Entries shown: Begin

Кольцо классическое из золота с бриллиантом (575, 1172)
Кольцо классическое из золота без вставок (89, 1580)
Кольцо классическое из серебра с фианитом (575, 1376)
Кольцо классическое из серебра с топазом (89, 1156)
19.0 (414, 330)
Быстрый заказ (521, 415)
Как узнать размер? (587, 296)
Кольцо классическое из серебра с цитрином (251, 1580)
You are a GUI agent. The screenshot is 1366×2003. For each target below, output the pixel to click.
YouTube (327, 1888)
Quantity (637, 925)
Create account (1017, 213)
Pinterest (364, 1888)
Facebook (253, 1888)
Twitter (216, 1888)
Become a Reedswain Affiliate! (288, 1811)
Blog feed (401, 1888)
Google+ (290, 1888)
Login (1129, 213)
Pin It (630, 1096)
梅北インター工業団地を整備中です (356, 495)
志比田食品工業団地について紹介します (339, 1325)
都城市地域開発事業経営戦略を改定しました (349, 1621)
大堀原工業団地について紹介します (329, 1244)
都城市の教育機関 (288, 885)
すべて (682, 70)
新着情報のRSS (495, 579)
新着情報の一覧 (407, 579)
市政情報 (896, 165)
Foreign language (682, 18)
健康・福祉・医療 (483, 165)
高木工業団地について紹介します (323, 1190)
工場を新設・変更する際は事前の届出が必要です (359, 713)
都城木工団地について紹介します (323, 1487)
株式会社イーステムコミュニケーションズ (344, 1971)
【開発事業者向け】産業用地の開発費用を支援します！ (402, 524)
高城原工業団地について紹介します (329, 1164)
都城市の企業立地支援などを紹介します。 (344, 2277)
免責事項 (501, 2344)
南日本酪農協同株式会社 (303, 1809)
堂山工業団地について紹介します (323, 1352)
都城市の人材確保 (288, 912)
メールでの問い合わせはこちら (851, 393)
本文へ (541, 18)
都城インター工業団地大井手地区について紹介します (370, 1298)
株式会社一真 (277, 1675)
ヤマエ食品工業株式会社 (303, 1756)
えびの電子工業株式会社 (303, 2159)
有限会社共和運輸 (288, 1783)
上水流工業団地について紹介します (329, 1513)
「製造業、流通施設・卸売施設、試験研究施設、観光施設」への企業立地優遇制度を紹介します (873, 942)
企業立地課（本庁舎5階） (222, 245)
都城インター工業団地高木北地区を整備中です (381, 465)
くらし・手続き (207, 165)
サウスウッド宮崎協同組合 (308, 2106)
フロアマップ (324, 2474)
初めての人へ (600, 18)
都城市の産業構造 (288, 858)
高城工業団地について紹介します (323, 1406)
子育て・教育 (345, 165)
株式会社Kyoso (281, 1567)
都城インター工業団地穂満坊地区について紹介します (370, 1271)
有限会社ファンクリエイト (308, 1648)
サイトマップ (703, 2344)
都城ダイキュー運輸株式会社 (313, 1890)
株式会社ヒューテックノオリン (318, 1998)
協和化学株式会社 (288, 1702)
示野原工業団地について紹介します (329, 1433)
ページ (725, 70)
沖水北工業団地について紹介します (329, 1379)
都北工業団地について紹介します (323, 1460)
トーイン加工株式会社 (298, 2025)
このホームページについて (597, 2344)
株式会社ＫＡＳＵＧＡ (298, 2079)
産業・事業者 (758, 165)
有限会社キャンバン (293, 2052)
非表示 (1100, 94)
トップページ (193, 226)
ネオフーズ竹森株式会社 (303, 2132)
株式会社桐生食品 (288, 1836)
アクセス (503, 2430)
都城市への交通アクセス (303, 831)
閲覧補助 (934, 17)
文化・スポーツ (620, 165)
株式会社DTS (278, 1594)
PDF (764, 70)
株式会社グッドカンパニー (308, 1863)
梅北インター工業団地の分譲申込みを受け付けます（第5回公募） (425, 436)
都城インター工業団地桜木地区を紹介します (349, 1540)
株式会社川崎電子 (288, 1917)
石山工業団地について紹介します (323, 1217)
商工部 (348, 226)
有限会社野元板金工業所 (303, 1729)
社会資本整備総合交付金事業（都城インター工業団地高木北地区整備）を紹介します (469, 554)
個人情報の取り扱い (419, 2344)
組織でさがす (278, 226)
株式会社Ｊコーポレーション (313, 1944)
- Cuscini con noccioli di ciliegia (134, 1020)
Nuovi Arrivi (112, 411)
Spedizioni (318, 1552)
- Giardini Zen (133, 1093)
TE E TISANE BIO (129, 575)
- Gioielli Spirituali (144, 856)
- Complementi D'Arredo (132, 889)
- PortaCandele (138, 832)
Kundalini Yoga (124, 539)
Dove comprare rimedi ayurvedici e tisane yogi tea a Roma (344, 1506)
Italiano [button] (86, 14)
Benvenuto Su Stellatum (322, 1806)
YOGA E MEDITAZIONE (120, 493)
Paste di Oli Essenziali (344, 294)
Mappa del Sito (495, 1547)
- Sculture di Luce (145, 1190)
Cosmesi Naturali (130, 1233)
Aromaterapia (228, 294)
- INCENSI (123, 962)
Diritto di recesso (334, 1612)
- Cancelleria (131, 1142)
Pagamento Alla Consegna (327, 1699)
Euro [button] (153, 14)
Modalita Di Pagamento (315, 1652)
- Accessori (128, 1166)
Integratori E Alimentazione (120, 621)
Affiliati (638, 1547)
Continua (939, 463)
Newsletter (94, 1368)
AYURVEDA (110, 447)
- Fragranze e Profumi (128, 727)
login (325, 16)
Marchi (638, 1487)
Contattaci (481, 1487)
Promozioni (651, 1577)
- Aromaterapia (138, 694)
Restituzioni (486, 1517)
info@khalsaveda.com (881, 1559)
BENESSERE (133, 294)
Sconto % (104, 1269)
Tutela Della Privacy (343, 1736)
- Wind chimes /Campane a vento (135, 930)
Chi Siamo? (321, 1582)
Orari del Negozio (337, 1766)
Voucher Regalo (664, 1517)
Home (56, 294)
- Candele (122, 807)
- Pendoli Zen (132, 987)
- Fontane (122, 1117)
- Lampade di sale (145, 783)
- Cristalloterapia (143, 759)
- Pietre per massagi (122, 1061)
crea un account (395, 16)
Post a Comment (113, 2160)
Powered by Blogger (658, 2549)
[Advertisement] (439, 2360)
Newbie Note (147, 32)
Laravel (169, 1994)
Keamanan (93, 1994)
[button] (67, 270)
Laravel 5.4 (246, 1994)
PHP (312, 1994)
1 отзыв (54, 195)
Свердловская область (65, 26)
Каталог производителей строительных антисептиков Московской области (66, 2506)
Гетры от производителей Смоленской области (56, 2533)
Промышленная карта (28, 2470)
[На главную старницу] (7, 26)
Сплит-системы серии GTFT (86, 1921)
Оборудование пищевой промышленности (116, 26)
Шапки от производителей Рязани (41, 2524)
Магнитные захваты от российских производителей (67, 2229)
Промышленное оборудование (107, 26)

Entries shown: End

Task to carry out: The whole of the data is to be copied out word for word.

Exercise output:
Кольцо классическое из золота с бриллиантом (575, 1172)
Кольцо классическое из золота без вставок (89, 1580)
Кольцо классическое из серебра с фианитом (575, 1376)
Кольцо классическое из серебра с топазом (89, 1156)
19.0 (414, 330)
Быстрый заказ (521, 415)
Как узнать размер? (587, 296)
Кольцо классическое из серебра с цитрином (251, 1580)
You are a GUI agent. The screenshot is 1366×2003. For each target below, output the pixel to click.
YouTube (327, 1888)
Quantity (637, 925)
Create account (1017, 213)
Pinterest (364, 1888)
Facebook (253, 1888)
Twitter (216, 1888)
Become a Reedswain Affiliate! (288, 1811)
Blog feed (401, 1888)
Google+ (290, 1888)
Login (1129, 213)
Pin It (630, 1096)
梅北インター工業団地を整備中です (356, 495)
志比田食品工業団地について紹介します (339, 1325)
都城市地域開発事業経営戦略を改定しました (349, 1621)
大堀原工業団地について紹介します (329, 1244)
都城市の教育機関 (288, 885)
すべて (682, 70)
新着情報のRSS (495, 579)
新着情報の一覧 (407, 579)
市政情報 (896, 165)
Foreign language (682, 18)
健康・福祉・医療 (483, 165)
高木工業団地について紹介します (323, 1190)
工場を新設・変更する際は事前の届出が必要です (359, 713)
都城木工団地について紹介します (323, 1487)
株式会社イーステムコミュニケーションズ (344, 1971)
【開発事業者向け】産業用地の開発費用を支援します！ (402, 524)
高城原工業団地について紹介します (329, 1164)
都城市の企業立地支援などを紹介します。 (344, 2277)
免責事項 (501, 2344)
南日本酪農協同株式会社 (303, 1809)
堂山工業団地について紹介します (323, 1352)
都城市の人材確保 (288, 912)
メールでの問い合わせはこちら (851, 393)
本文へ (541, 18)
都城インター工業団地大井手地区について紹介します (370, 1298)
株式会社一真 (277, 1675)
ヤマエ食品工業株式会社 (303, 1756)
えびの電子工業株式会社 (303, 2159)
有限会社共和運輸 (288, 1783)
上水流工業団地について紹介します (329, 1513)
「製造業、流通施設・卸売施設、試験研究施設、観光施設」への企業立地優遇制度を紹介します (873, 942)
企業立地課（本庁舎5階） (222, 245)
都城インター工業団地高木北地区を整備中です (381, 465)
くらし・手続き (207, 165)
サウスウッド宮崎協同組合 (308, 2106)
フロアマップ (324, 2474)
初めての人へ (600, 18)
都城市の産業構造 (288, 858)
高城工業団地について紹介します (323, 1406)
子育て・教育 (345, 165)
株式会社Kyoso (281, 1567)
都城インター工業団地穂満坊地区について紹介します (370, 1271)
有限会社ファンクリエイト (308, 1648)
サイトマップ (703, 2344)
都城ダイキュー運輸株式会社 (313, 1890)
株式会社ヒューテックノオリン (318, 1998)
協和化学株式会社 (288, 1702)
示野原工業団地について紹介します (329, 1433)
ページ (725, 70)
沖水北工業団地について紹介します (329, 1379)
都北工業団地について紹介します (323, 1460)
トーイン加工株式会社 (298, 2025)
このホームページについて (597, 2344)
株式会社ＫＡＳＵＧＡ (298, 2079)
産業・事業者 (758, 165)
有限会社キャンバン (293, 2052)
非表示 (1100, 94)
トップページ (193, 226)
ネオフーズ竹森株式会社 (303, 2132)
株式会社桐生食品 (288, 1836)
アクセス (503, 2430)
都城市への交通アクセス (303, 831)
閲覧補助 (934, 17)
文化・スポーツ (620, 165)
株式会社DTS (278, 1594)
PDF (764, 70)
株式会社グッドカンパニー (308, 1863)
梅北インター工業団地の分譲申込みを受け付けます（第5回公募） (425, 436)
都城インター工業団地桜木地区を紹介します (349, 1540)
株式会社川崎電子 (288, 1917)
石山工業団地について紹介します (323, 1217)
商工部 (348, 226)
有限会社野元板金工業所 (303, 1729)
社会資本整備総合交付金事業（都城インター工業団地高木北地区整備）を紹介します (469, 554)
個人情報の取り扱い (419, 2344)
組織でさがす (278, 226)
株式会社Ｊコーポレーション (313, 1944)
- Cuscini con noccioli di ciliegia (134, 1020)
Nuovi Arrivi (112, 411)
Spedizioni (318, 1552)
- Giardini Zen (133, 1093)
TE E TISANE BIO (129, 575)
- Gioielli Spirituali (144, 856)
- Complementi D'Arredo (132, 889)
- PortaCandele (138, 832)
Kundalini Yoga (124, 539)
Dove comprare rimedi ayurvedici e tisane yogi tea a Roma (344, 1506)
Italiano [button] (86, 14)
Benvenuto Su Stellatum (322, 1806)
YOGA E MEDITAZIONE (120, 493)
Paste di Oli Essenziali (344, 294)
Mappa del Sito (495, 1547)
- Sculture di Luce (145, 1190)
Cosmesi Naturali (130, 1233)
Aromaterapia (228, 294)
- INCENSI (123, 962)
Diritto di recesso (334, 1612)
- Cancelleria (131, 1142)
Pagamento Alla Consegna (327, 1699)
Euro [button] (153, 14)
Modalita Di Pagamento (315, 1652)
- Accessori (128, 1166)
Integratori E Alimentazione (120, 621)
Affiliati (638, 1547)
Continua (939, 463)
Newsletter (94, 1368)
AYURVEDA (110, 447)
- Fragranze e Profumi (128, 727)
login (325, 16)
Marchi (638, 1487)
Contattaci (481, 1487)
Promozioni (651, 1577)
- Aromaterapia (138, 694)
Restituzioni (486, 1517)
info@khalsaveda.com (881, 1559)
BENESSERE (133, 294)
Sconto % (104, 1269)
Tutela Della Privacy (343, 1736)
- Wind chimes /Campane a vento (135, 930)
Chi Siamo? (321, 1582)
Orari del Negozio (337, 1766)
Voucher Regalo (664, 1517)
Home (56, 294)
- Candele (122, 807)
- Pendoli Zen (132, 987)
- Fontane (122, 1117)
- Lampade di sale (145, 783)
- Cristalloterapia (143, 759)
- Pietre per massagi (122, 1061)
crea un account (395, 16)
Post a Comment (113, 2160)
Powered by Blogger (658, 2549)
[Advertisement] (439, 2360)
Newbie Note (147, 32)
Laravel (169, 1994)
Keamanan (93, 1994)
[button] (67, 270)
Laravel 5.4 (246, 1994)
PHP (312, 1994)
1 отзыв (54, 195)
Свердловская область (65, 26)
Каталог производителей строительных антисептиков Московской области (66, 2506)
Гетры от производителей Смоленской области (56, 2533)
Промышленная карта (28, 2470)
[На главную старницу] (7, 26)
Сплит-системы серии GTFT (86, 1921)
Оборудование пищевой промышленности (116, 26)
Шапки от производителей Рязани (41, 2524)
Магнитные захваты от российских производителей (67, 2229)
Промышленное оборудование (107, 26)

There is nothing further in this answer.